Collected data entries:
^^^^^^^^^^^^^^^^
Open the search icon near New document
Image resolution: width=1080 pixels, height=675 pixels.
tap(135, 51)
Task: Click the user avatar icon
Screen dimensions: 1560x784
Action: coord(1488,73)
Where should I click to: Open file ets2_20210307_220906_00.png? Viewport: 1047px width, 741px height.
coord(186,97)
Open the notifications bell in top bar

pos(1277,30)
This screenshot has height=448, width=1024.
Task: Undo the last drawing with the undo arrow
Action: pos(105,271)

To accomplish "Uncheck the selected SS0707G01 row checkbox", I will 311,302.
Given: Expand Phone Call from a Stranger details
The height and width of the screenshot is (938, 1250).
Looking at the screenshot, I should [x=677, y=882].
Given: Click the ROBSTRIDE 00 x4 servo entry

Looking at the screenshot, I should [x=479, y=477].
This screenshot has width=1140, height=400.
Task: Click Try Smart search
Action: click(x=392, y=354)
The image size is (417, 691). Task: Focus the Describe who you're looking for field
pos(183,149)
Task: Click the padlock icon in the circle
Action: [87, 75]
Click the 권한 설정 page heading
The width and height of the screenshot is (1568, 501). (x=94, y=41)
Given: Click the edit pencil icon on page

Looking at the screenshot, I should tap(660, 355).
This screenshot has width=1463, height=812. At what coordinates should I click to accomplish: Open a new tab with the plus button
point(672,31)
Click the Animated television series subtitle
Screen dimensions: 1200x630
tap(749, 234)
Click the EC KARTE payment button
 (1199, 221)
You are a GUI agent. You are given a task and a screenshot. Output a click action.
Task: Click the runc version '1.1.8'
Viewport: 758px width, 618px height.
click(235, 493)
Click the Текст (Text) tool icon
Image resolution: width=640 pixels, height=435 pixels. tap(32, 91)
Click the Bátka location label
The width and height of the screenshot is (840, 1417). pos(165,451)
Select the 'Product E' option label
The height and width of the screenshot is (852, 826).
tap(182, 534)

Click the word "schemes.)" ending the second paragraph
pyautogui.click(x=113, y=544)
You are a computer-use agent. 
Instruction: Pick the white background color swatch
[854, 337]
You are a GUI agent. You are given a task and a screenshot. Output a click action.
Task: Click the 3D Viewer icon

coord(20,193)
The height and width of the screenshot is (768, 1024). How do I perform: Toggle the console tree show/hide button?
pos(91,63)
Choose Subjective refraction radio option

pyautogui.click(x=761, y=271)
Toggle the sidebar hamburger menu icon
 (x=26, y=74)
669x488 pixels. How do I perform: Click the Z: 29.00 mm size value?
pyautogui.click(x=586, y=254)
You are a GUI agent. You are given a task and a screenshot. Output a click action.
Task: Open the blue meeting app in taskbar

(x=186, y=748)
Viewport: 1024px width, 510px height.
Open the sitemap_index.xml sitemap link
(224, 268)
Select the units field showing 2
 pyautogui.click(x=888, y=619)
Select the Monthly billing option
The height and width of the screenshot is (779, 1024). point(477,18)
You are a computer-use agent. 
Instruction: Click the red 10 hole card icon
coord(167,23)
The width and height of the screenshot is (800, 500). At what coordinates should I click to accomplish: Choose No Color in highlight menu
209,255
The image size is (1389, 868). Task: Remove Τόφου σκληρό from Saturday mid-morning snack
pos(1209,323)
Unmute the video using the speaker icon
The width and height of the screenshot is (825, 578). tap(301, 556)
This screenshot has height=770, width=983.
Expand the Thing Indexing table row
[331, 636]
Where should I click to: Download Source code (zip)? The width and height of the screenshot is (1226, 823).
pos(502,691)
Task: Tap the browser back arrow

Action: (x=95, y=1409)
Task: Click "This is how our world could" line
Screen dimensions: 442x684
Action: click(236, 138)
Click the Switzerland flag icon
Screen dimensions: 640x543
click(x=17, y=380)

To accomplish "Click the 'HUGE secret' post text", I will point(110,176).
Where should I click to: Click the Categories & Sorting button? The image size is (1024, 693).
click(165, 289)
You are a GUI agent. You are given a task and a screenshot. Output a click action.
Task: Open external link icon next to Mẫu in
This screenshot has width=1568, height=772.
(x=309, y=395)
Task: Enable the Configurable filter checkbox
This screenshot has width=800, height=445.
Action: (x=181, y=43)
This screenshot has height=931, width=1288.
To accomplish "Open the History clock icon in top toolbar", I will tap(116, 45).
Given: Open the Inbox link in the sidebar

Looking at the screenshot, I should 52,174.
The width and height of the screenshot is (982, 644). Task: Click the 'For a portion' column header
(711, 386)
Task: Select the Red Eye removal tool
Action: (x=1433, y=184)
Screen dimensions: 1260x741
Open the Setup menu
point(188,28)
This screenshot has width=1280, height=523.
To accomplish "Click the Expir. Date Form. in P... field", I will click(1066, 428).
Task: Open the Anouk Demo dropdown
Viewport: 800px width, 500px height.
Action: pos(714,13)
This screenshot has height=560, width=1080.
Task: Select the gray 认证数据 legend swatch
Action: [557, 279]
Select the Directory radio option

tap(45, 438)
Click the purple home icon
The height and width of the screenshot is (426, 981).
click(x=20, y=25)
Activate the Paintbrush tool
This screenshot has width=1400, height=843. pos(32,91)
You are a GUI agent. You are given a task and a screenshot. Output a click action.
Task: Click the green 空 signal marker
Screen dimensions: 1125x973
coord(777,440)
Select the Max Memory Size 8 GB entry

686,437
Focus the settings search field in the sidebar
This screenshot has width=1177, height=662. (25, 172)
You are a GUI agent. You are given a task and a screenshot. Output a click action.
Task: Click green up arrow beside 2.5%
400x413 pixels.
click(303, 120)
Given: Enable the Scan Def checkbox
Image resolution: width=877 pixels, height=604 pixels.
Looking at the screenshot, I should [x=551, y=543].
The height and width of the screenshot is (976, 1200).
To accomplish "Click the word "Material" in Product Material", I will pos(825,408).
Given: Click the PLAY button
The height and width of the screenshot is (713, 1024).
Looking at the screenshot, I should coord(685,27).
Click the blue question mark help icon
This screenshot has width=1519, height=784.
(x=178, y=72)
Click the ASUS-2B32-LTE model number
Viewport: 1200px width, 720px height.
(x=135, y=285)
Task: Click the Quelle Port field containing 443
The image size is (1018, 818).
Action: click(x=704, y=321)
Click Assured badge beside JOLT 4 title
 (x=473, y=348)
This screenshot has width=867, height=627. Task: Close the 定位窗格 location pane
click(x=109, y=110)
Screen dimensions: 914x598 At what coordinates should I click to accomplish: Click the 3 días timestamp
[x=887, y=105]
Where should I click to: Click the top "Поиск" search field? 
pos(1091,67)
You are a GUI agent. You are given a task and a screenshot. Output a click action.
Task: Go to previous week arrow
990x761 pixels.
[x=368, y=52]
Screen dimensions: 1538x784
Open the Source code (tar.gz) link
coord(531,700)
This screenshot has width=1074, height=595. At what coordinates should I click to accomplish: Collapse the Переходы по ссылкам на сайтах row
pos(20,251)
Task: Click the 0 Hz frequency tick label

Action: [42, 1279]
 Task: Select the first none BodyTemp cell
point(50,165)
^^^^^^^^^^^^^^^^
> Your goal:
Nothing in the data may be left out. Copy all of it exactly.

> Reply:
Open the search icon near New document
Image resolution: width=1080 pixels, height=675 pixels.
tap(135, 51)
Task: Click the user avatar icon
Screen dimensions: 1560x784
Action: coord(1488,73)
Where should I click to: Open file ets2_20210307_220906_00.png? Viewport: 1047px width, 741px height.
coord(186,97)
Open the notifications bell in top bar

pos(1277,30)
This screenshot has height=448, width=1024.
Task: Undo the last drawing with the undo arrow
Action: pos(105,271)

To accomplish "Uncheck the selected SS0707G01 row checkbox", I will 311,302.
Given: Expand Phone Call from a Stranger details
The height and width of the screenshot is (938, 1250).
Looking at the screenshot, I should [x=677, y=882].
Given: Click the ROBSTRIDE 00 x4 servo entry

Looking at the screenshot, I should [x=479, y=477].
This screenshot has width=1140, height=400.
Task: Click Try Smart search
Action: click(x=392, y=354)
The image size is (417, 691). Task: Focus the Describe who you're looking for field
pos(183,149)
Task: Click the padlock icon in the circle
Action: [87, 75]
Click the 권한 설정 page heading
The width and height of the screenshot is (1568, 501). (x=94, y=41)
Given: Click the edit pencil icon on page

Looking at the screenshot, I should tap(660, 355).
This screenshot has width=1463, height=812. At what coordinates should I click to accomplish: Open a new tab with the plus button
point(672,31)
Click the Animated television series subtitle
Screen dimensions: 1200x630
tap(749, 234)
Click the EC KARTE payment button
 (1199, 221)
You are a GUI agent. You are given a task and a screenshot. Output a click action.
Task: Click the runc version '1.1.8'
Viewport: 758px width, 618px height.
click(235, 493)
Click the Текст (Text) tool icon
Image resolution: width=640 pixels, height=435 pixels. tap(32, 91)
Click the Bátka location label
The width and height of the screenshot is (840, 1417). pos(165,451)
Select the 'Product E' option label
The height and width of the screenshot is (852, 826).
tap(182, 534)

Click the word "schemes.)" ending the second paragraph
pyautogui.click(x=113, y=544)
You are a computer-use agent. 
Instruction: Pick the white background color swatch
[854, 337]
You are a GUI agent. You are given a task and a screenshot. Output a click action.
Task: Click the 3D Viewer icon

coord(20,193)
The height and width of the screenshot is (768, 1024). How do I perform: Toggle the console tree show/hide button?
pos(91,63)
Choose Subjective refraction radio option

pyautogui.click(x=761, y=271)
Toggle the sidebar hamburger menu icon
 (x=26, y=74)
669x488 pixels. How do I perform: Click the Z: 29.00 mm size value?
pyautogui.click(x=586, y=254)
You are a GUI agent. You are given a task and a screenshot. Output a click action.
Task: Open the blue meeting app in taskbar

(x=186, y=748)
Viewport: 1024px width, 510px height.
Open the sitemap_index.xml sitemap link
(224, 268)
Select the units field showing 2
 pyautogui.click(x=888, y=619)
Select the Monthly billing option
The height and width of the screenshot is (779, 1024). point(477,18)
You are a computer-use agent. 
Instruction: Click the red 10 hole card icon
coord(167,23)
The width and height of the screenshot is (800, 500). At what coordinates should I click to accomplish: Choose No Color in highlight menu
209,255
The image size is (1389, 868). Task: Remove Τόφου σκληρό from Saturday mid-morning snack
pos(1209,323)
Unmute the video using the speaker icon
The width and height of the screenshot is (825, 578). tap(301, 556)
This screenshot has height=770, width=983.
Expand the Thing Indexing table row
[331, 636]
Where should I click to: Download Source code (zip)? The width and height of the screenshot is (1226, 823).
pos(502,691)
Task: Tap the browser back arrow

Action: (x=95, y=1409)
Task: Click "This is how our world could" line
Screen dimensions: 442x684
Action: click(236, 138)
Click the Switzerland flag icon
Screen dimensions: 640x543
click(x=17, y=380)

To accomplish "Click the 'HUGE secret' post text", I will point(110,176).
Where should I click to: Click the Categories & Sorting button? The image size is (1024, 693).
click(165, 289)
You are a GUI agent. You are given a task and a screenshot. Output a click action.
Task: Open external link icon next to Mẫu in
This screenshot has width=1568, height=772.
(x=309, y=395)
Task: Enable the Configurable filter checkbox
This screenshot has width=800, height=445.
Action: (x=181, y=43)
This screenshot has height=931, width=1288.
To accomplish "Open the History clock icon in top toolbar", I will tap(116, 45).
Given: Open the Inbox link in the sidebar

Looking at the screenshot, I should 52,174.
The width and height of the screenshot is (982, 644). Task: Click the 'For a portion' column header
(711, 386)
Task: Select the Red Eye removal tool
Action: (x=1433, y=184)
Screen dimensions: 1260x741
Open the Setup menu
point(188,28)
This screenshot has width=1280, height=523.
To accomplish "Click the Expir. Date Form. in P... field", I will click(1066, 428).
Task: Open the Anouk Demo dropdown
Viewport: 800px width, 500px height.
Action: pos(714,13)
This screenshot has height=560, width=1080.
Task: Select the gray 认证数据 legend swatch
Action: [557, 279]
Select the Directory radio option

tap(45, 438)
Click the purple home icon
The height and width of the screenshot is (426, 981).
click(x=20, y=25)
Activate the Paintbrush tool
This screenshot has width=1400, height=843. pos(32,91)
You are a GUI agent. You are given a task and a screenshot. Output a click action.
Task: Click the green 空 signal marker
Screen dimensions: 1125x973
coord(777,440)
Select the Max Memory Size 8 GB entry

686,437
Focus the settings search field in the sidebar
This screenshot has width=1177, height=662. (25, 172)
You are a GUI agent. You are given a task and a screenshot. Output a click action.
Task: Click green up arrow beside 2.5%
400x413 pixels.
click(303, 120)
Given: Enable the Scan Def checkbox
Image resolution: width=877 pixels, height=604 pixels.
Looking at the screenshot, I should [x=551, y=543].
The height and width of the screenshot is (976, 1200).
To accomplish "Click the word "Material" in Product Material", I will pos(825,408).
Given: Click the PLAY button
The height and width of the screenshot is (713, 1024).
Looking at the screenshot, I should coord(685,27).
Click the blue question mark help icon
This screenshot has width=1519, height=784.
(x=178, y=72)
Click the ASUS-2B32-LTE model number
Viewport: 1200px width, 720px height.
(x=135, y=285)
Task: Click the Quelle Port field containing 443
The image size is (1018, 818).
Action: click(x=704, y=321)
Click Assured badge beside JOLT 4 title
 (x=473, y=348)
This screenshot has width=867, height=627. Task: Close the 定位窗格 location pane
click(x=109, y=110)
Screen dimensions: 914x598 At what coordinates should I click to accomplish: Click the 3 días timestamp
[x=887, y=105]
Where should I click to: Click the top "Поиск" search field? 
pos(1091,67)
You are a GUI agent. You are given a task and a screenshot. Output a click action.
Task: Go to previous week arrow
990x761 pixels.
[x=368, y=52]
Screen dimensions: 1538x784
Open the Source code (tar.gz) link
coord(531,700)
This screenshot has width=1074, height=595. At what coordinates should I click to accomplish: Collapse the Переходы по ссылкам на сайтах row
pos(20,251)
Task: Click the 0 Hz frequency tick label

Action: [42, 1279]
 Task: Select the first none BodyTemp cell
point(50,165)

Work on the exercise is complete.